Un mea culpa como el que tantas veces resonó en las páginas del samizdat durante la época soviética, paradójicamente en memoria de las víctimas: «Veía cómo desde el abismo de la barbarie moral de repente se elevaba un grito de ¡mea maxima culpa! Y este grito devolvía al hombre el derecho a llamarse hombre (…). El mea culpa late en todos los corazones, ahora está por ver cuándo el hombre tendrá oídos para esas palabras que resuenan en el fondo de su ser… En los momentos de insomnio no puede consolarte la conciencia de no haber participado en los asesinatos y traiciones directamente. Porque no solo mata el que dispara, sino también el que favorece el odio. No importa de qué manera. Repitiendo insistentemente peligrosas teorías, alzando la mano derecha en silencio, escribiendo cobardemente una media verdad. Mea culpa…».

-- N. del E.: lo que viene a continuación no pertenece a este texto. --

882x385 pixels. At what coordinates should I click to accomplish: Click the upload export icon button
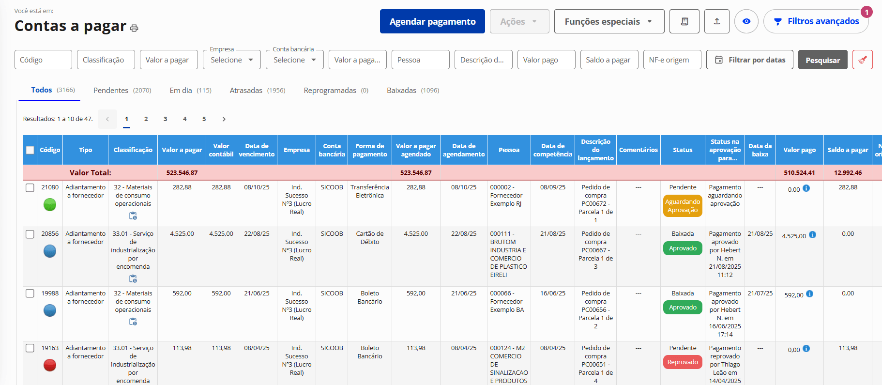[x=716, y=21]
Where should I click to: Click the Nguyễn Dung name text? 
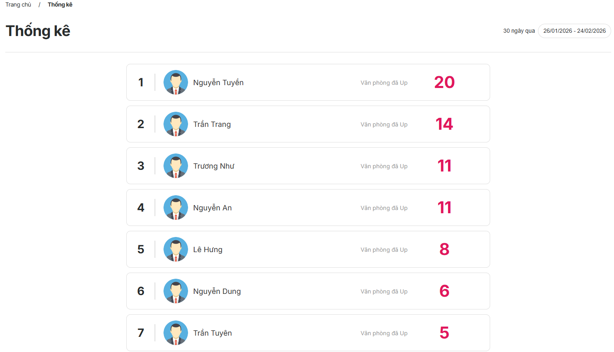[217, 291]
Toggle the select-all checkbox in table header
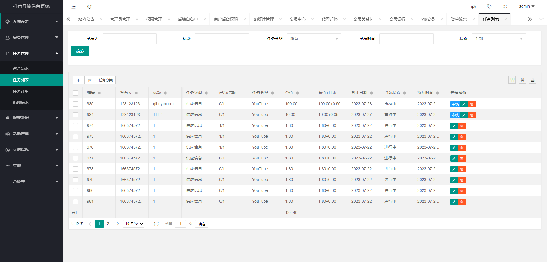547x262 pixels. pyautogui.click(x=75, y=93)
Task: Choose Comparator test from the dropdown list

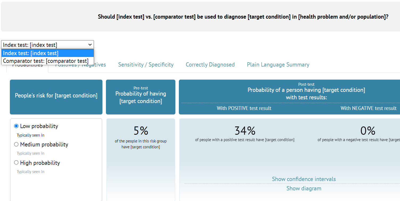Action: pyautogui.click(x=47, y=61)
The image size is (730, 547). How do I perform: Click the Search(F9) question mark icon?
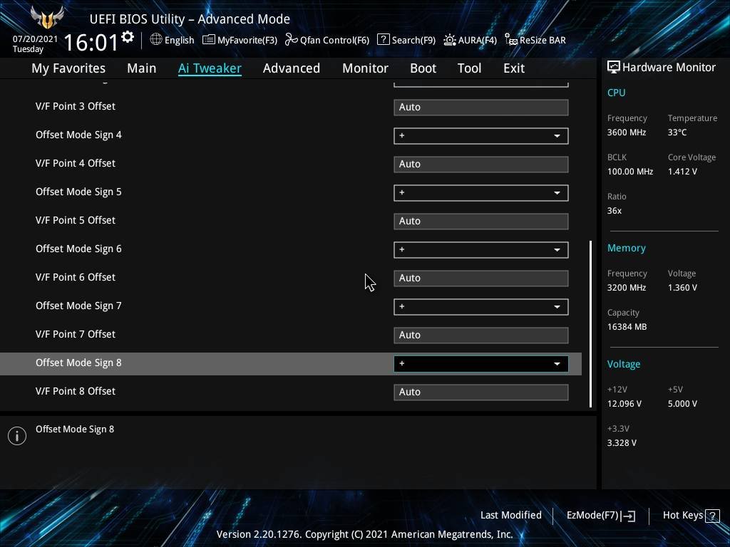[383, 40]
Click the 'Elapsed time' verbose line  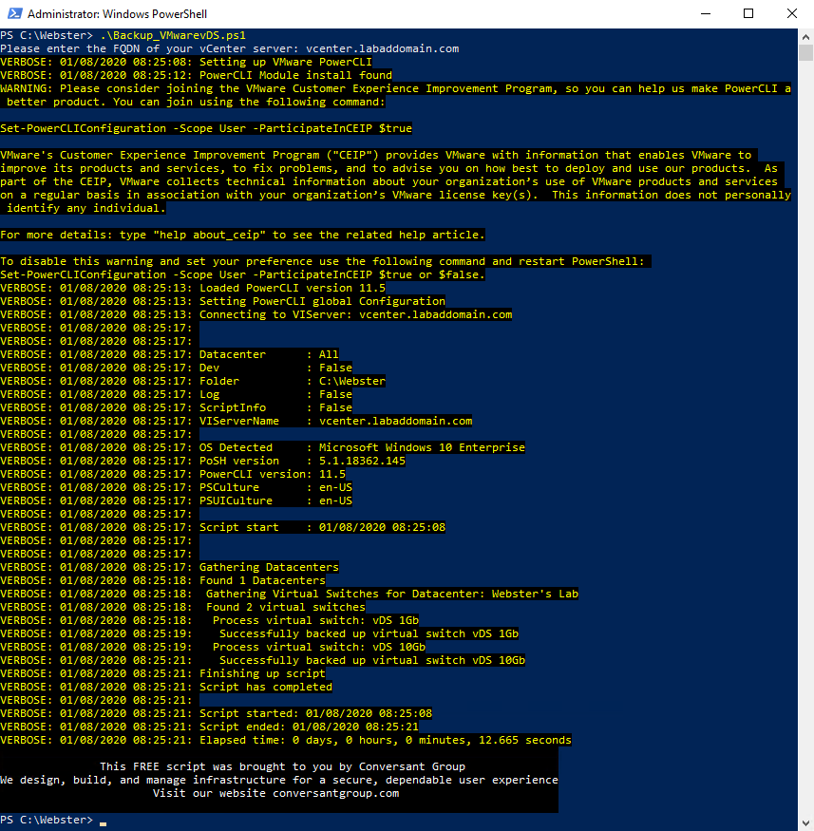[385, 740]
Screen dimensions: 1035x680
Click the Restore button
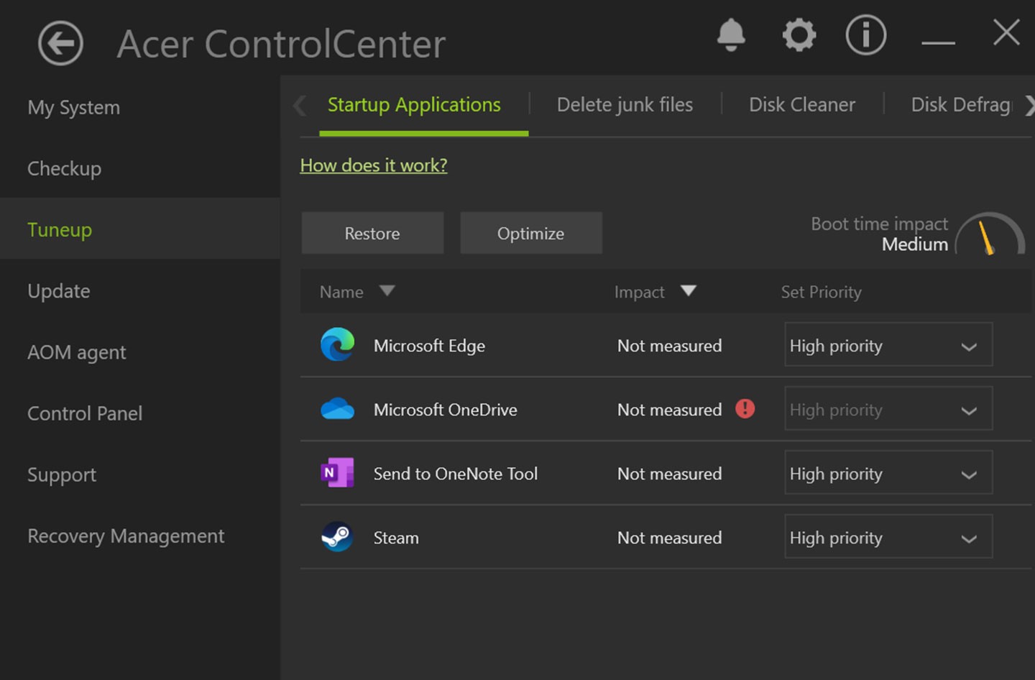point(372,233)
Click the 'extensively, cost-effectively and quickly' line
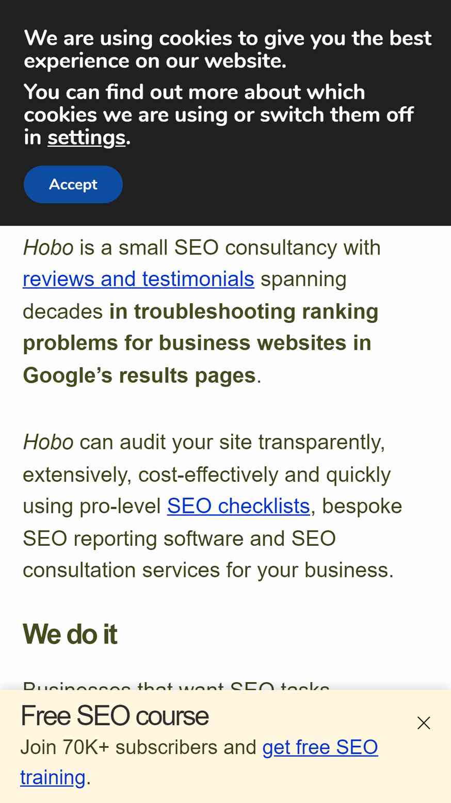The image size is (451, 803). tap(207, 474)
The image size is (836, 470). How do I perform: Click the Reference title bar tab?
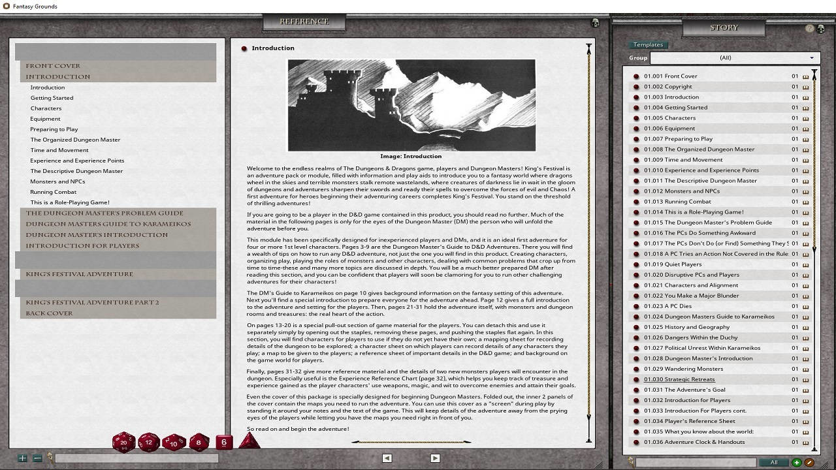pyautogui.click(x=304, y=22)
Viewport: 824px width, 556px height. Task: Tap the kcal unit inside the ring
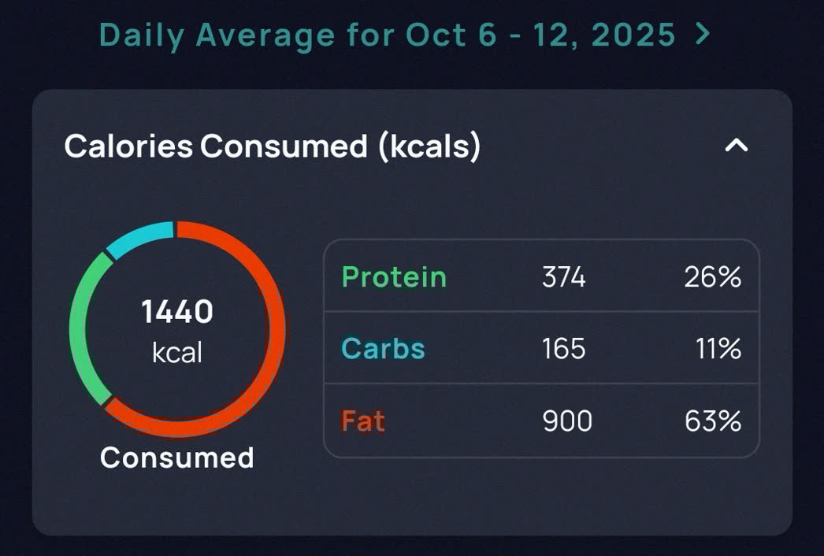177,352
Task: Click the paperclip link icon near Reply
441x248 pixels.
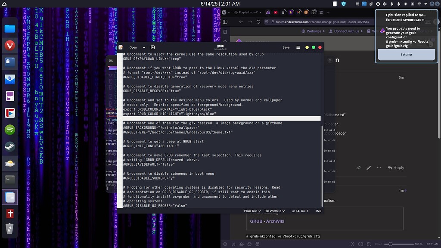Action: (x=358, y=167)
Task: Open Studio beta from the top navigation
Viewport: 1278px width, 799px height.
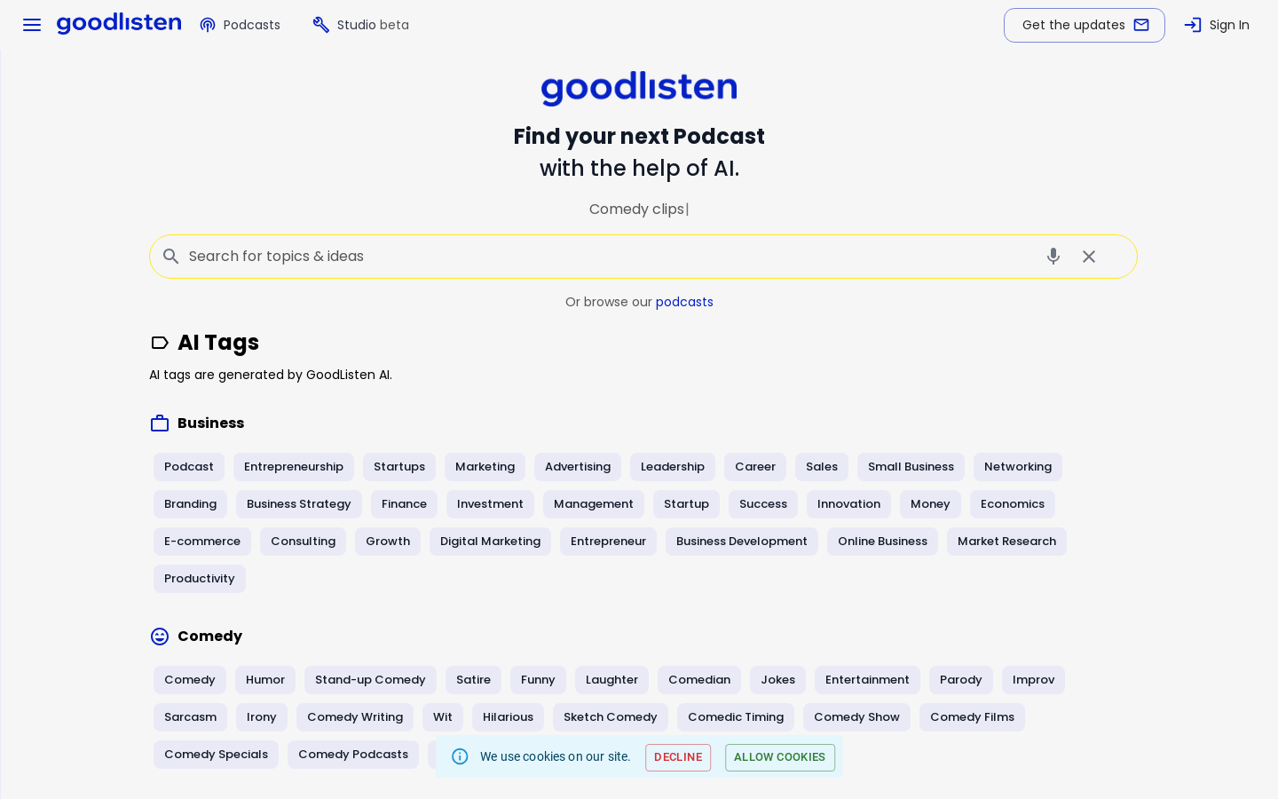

Estas palabras las escribía Evgenia Ginzburg, tras un largo «viaje por el vértigo» (como se titulan sus memorias) no solo por los lager de Stalin, sino también por su conciencia. Su petición de perdón nace tras su encuentro con Anton Walter, un médico católico que conoció en el lager y que sería su marido, un hombre que la sorprendió desde el primer instante, porque había vivido todos los horrores del lager, había desempeñado los trabajos más duros, había perdido la vista de un ojo, pero conservaba una alegría indomable, le animaba una «bondad activa, práctica, que impulsa cada palabra y cada movimiento», y que «se mostrará más fuerte que la muerte que reina entre estos muros. Y vencerá al hambre, a la extenuación, a la falta de medicinas».
El coraje para perdonar nace de la conmoción por un amor del que te haces signo, frente a una virginidad de corazón que lo dilata más allá de sus propias capacidades humanas. Estas semanas he visto más veces a las refugiadas ucranianas llorar de conmoción por la solidaridad y el afecto del que se han visto rodeadas, por la cercanía que han experimentado con personas que eran totalmente desconocidas, por sentirse objeto de un amor desbordante que te sale misteriosamente al encuentro incluso con toda la precariedad de los medios humanos que lo vehiculan, en el contexto de una tragedia como esta, que permite vislumbrar la mirada misericordiosa de Dios y que hace que tú también puedas mirar así a otros.
Me escribe un profesor de Historia Medieval de una de las universidades rusas más prestigiosas: «Hace unos treinta años decidí que mi modesta contribución consistiría en devolver Rusia a Europa. (…) Ahora no queda ni rastro de mi castillo de arena. Tengo mucho miedo por mi universidad, pero eso es pan comido en comparación con la pesadilla que estamos viendo en Ucrania, con sus ciudades bombardeadas y millones de vidas devastadas. (…) Esta sensación de impotencia hace que tengas la tentación de pensar que no hay salida… Pero no, hay que enseñar a hacer lo que hay que hacer». En un mundo que parece cada vez más precario, madura la conciencia de una tarea: vivir a la altura de la propia humanidad, y hacer de eso –en cada tarea– la verdadera tarea.